Sorry Jack, hope this doesn't start a trend.


----------



## Guest

*That sucks .....*

I hope it was only cigarillos ...


----------



## emgjet

OUCH! that does suck big time...sorry to hear about that. Good luck!


----------



## ESP

..."have been seized and removed for appropriate action"...

That must realy hurt, at least on this side of the pond they usually knock on the door with the goods in hand, and ask for a few hundred pounds! otherwise they take them for "appropriate action",, 
in any event, it sucks!


----------



## Bman

Jack I guess as long as you have been on the slope this isn't the first time this has happened. I got 400 cirgarillo's taken about 5 months ago. They sent a letter asking if I wanted to claim the items, I sent it back and declined to claim the goods, I told them I didn't know sh^t about any cuban cigars and haven't heard anything since. Like for everyone I hope all you lose is the package. If they press for a fine we all know that will make our favorite pastime more of a risk. Hopefully your package landed in the hand of a smoker or someone looking to sell your smokes for a buck instead of someone trying to make a name for theirselves by beating up cirgar lover, I guess it's harded to catch real criminals. By the way I still have my eyes on those Davidoffs. Bman


----------



## cigartexan

Thanks all for the kind words concerning my loss 

Bman- This is surely not my first siezure, But it's the first to be sent to me in such a way. before it has always been that the vendor informs me or I see the tracking stop. This will, if they do act, will be my first letter. Why I have not gotten one in the past I couldn't tell you. Probably working up a case file on my ass


----------



## poker

Jack, I can send you a few of my letters if you want LOL


----------



## Mayor

Hey Jack, I'm in pharmacy school now. I can suggest something for seizures if you need some help..:r  

J


----------



## DaveC

that stinks majorly!!!

[DATA SECTION]:
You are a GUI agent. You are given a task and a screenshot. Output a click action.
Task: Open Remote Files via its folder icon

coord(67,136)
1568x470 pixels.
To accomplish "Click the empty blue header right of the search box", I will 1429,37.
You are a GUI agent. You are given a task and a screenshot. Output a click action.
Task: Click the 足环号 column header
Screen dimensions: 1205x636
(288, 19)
--
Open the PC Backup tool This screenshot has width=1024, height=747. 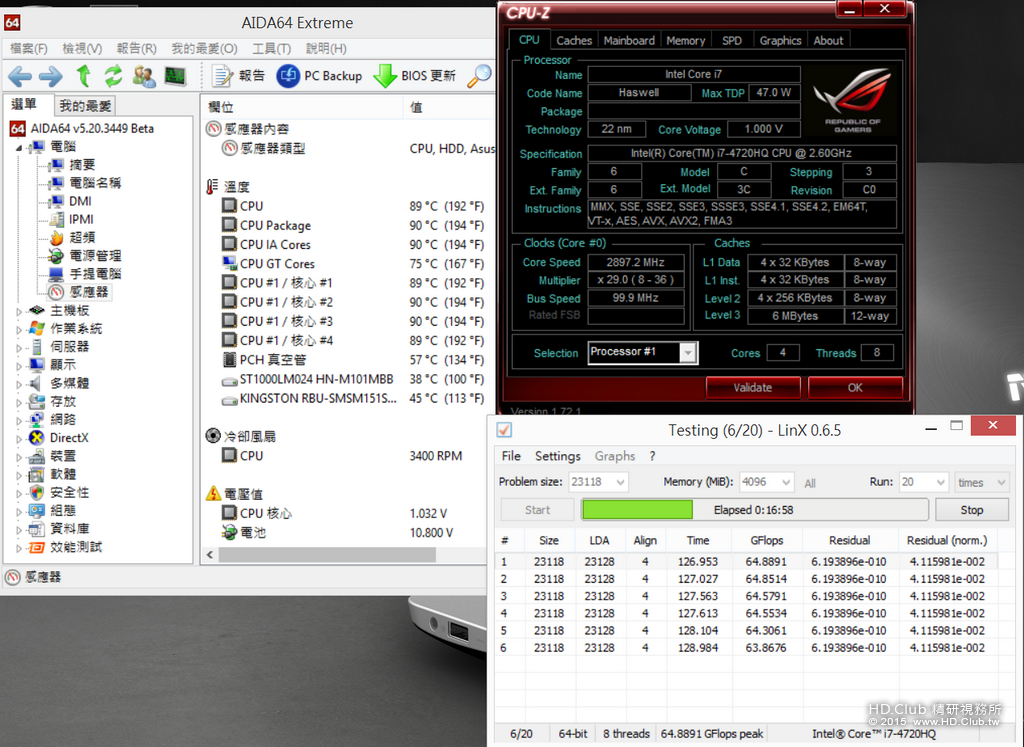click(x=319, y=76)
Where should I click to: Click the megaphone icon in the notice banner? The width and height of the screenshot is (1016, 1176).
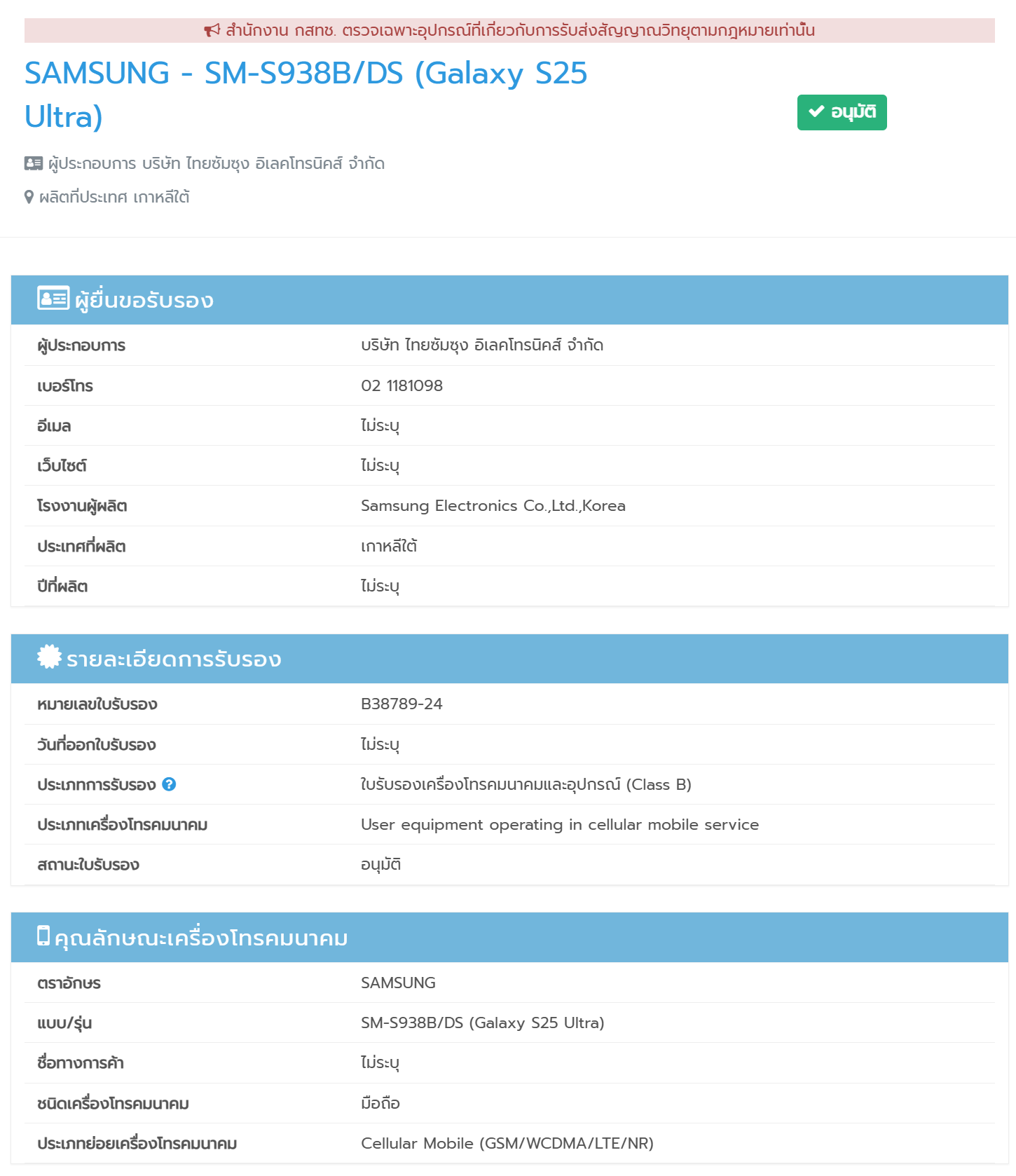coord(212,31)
* * *
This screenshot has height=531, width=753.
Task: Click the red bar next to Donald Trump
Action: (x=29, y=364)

[TASK INSTRUCTIONS]:
List, in order, every username that appears as a heading in the forum thread above about a seized cigar shipment.

[EXERCISE ANSWER]:
Guest, emgjet, ESP, Bman, cigartexan, poker, Mayor, DaveC